+++ THE RECORDS

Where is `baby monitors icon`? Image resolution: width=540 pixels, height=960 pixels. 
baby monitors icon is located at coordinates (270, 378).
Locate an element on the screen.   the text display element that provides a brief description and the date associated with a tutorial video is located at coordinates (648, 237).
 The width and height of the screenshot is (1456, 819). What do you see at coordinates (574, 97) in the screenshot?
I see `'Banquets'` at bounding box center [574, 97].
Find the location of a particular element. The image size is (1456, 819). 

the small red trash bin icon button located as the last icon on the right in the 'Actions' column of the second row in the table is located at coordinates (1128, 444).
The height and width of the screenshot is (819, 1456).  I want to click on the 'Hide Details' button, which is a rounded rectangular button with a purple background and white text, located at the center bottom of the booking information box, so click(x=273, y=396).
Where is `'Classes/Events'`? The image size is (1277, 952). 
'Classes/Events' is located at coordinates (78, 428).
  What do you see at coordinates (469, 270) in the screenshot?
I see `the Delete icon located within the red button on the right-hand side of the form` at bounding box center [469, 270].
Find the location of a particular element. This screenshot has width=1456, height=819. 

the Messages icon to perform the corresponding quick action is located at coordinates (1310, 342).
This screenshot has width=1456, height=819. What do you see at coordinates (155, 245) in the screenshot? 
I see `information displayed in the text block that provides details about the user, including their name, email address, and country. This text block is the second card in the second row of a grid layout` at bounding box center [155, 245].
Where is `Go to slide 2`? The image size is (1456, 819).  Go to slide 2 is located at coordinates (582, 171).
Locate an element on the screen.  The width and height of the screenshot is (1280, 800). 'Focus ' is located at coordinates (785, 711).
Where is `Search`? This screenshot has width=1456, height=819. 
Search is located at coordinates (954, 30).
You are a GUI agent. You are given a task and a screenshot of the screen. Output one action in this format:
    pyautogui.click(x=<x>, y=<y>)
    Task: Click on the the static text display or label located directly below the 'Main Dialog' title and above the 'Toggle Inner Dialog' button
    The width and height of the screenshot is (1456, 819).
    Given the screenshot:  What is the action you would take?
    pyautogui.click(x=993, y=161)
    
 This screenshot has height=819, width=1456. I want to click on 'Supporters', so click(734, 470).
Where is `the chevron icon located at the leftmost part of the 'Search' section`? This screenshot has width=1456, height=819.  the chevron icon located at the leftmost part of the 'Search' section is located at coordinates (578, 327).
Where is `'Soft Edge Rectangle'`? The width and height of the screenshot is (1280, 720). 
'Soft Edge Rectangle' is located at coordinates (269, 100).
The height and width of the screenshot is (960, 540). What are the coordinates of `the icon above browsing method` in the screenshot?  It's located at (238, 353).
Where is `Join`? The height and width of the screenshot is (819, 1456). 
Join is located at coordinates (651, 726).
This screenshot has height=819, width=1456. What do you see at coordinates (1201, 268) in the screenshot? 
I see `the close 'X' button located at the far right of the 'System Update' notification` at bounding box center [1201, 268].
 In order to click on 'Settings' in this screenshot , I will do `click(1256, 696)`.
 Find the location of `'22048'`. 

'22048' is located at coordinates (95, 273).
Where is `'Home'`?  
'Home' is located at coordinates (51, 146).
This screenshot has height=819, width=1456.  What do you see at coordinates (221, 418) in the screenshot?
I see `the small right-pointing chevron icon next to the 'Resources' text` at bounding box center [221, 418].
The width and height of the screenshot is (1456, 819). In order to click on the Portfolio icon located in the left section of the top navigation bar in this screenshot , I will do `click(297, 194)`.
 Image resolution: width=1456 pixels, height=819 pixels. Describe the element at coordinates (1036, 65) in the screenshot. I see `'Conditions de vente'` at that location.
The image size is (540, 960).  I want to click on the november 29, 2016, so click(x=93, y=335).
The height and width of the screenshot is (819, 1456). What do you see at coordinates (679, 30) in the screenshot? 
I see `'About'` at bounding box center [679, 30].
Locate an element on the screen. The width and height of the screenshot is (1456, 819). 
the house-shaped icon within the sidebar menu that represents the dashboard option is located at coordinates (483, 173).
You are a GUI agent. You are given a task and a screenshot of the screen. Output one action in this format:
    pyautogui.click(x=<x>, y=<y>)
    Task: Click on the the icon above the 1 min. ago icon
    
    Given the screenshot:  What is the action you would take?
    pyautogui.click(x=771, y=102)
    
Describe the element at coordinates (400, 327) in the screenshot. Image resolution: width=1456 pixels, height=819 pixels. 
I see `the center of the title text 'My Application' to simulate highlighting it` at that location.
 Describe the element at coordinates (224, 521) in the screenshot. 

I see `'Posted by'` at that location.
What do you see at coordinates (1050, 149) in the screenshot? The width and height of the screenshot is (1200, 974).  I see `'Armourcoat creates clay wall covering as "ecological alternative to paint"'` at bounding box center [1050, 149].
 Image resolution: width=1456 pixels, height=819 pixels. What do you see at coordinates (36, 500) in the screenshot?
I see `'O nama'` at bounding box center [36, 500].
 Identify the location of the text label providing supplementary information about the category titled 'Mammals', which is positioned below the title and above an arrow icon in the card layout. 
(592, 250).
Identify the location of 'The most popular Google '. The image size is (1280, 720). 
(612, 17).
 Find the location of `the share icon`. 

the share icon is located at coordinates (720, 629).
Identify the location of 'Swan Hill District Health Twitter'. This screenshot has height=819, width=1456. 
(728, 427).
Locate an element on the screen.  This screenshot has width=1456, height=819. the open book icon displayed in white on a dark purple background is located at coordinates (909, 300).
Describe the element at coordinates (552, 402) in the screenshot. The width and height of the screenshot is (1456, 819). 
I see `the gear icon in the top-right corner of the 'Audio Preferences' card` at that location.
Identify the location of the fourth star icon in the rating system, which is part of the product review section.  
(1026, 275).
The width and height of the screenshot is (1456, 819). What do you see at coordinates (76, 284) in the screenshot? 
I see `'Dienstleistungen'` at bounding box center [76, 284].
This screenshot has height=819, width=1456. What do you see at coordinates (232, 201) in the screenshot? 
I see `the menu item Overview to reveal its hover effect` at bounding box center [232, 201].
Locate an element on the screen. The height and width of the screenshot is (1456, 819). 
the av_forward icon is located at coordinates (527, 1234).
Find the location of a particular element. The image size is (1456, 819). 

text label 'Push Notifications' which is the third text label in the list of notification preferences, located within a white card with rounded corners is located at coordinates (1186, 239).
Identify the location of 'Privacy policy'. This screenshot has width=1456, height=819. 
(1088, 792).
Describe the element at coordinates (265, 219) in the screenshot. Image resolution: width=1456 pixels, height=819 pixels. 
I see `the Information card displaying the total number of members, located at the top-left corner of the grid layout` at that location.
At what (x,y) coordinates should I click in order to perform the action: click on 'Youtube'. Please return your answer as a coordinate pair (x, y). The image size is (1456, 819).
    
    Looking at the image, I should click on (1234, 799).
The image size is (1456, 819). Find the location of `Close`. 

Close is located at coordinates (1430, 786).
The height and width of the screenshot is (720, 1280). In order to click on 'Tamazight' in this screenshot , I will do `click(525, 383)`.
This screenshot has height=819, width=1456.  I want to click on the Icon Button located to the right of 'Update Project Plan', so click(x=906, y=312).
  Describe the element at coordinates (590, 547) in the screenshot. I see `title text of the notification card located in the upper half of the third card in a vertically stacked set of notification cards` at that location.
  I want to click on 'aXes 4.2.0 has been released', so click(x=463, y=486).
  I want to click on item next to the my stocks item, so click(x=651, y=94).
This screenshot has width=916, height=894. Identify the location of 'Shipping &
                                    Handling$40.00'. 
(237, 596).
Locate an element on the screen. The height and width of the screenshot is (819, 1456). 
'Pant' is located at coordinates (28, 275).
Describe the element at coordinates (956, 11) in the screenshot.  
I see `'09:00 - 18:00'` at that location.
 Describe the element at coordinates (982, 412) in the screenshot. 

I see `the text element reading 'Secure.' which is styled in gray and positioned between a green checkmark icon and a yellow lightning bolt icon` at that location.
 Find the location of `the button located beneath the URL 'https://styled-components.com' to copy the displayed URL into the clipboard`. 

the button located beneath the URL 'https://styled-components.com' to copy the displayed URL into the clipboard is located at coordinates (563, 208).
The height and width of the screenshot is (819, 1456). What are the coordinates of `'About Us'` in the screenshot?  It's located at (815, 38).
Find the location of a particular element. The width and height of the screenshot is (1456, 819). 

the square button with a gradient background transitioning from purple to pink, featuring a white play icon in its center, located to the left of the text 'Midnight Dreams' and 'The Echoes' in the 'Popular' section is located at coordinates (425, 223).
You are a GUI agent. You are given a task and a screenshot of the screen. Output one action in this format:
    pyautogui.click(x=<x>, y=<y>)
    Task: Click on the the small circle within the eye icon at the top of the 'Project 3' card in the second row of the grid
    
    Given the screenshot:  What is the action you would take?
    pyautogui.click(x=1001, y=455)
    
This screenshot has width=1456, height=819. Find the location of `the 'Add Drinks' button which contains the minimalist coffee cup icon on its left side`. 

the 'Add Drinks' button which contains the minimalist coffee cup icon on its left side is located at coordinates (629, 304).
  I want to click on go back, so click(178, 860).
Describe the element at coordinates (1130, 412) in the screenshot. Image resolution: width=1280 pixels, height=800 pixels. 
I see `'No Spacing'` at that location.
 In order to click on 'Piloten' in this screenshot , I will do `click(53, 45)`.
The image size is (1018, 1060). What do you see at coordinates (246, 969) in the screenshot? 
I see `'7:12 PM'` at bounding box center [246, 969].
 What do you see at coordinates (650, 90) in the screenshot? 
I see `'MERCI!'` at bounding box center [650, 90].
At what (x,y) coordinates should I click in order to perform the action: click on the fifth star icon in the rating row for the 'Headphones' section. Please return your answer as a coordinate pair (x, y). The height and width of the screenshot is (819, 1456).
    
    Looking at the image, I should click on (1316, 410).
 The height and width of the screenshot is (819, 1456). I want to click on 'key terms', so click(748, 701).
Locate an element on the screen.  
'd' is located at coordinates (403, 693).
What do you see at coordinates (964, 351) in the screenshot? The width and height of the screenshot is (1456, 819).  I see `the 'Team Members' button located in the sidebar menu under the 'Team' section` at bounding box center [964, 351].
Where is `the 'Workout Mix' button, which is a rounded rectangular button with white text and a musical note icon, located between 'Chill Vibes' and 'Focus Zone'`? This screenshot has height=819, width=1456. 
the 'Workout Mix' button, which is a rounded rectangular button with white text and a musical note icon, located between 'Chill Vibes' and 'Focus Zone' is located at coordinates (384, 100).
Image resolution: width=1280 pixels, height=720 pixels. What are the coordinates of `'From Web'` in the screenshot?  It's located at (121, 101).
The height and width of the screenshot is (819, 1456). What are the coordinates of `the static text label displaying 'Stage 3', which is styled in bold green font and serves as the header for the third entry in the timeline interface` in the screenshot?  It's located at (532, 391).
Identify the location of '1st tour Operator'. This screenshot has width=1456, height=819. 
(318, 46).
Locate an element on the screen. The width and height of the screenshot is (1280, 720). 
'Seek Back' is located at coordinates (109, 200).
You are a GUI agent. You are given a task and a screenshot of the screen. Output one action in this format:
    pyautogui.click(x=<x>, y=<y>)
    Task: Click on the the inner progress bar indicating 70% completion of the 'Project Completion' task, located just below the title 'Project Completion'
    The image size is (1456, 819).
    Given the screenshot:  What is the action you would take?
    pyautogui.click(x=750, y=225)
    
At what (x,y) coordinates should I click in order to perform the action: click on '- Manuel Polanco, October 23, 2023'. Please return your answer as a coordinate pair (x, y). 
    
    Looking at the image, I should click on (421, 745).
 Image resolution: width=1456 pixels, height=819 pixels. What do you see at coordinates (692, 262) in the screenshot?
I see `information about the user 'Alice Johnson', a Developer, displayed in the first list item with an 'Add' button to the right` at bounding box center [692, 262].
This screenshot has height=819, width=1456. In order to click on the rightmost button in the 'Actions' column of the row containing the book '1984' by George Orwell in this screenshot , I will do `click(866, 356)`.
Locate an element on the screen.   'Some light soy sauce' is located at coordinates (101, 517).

++++++

Copy out verbatim the listing above, from its first line through the line holding "baby monitors icon is", with both ends included.

CORRECT RESPONSE
Where is `baby monitors icon`? Image resolution: width=540 pixels, height=960 pixels. 
baby monitors icon is located at coordinates (270, 378).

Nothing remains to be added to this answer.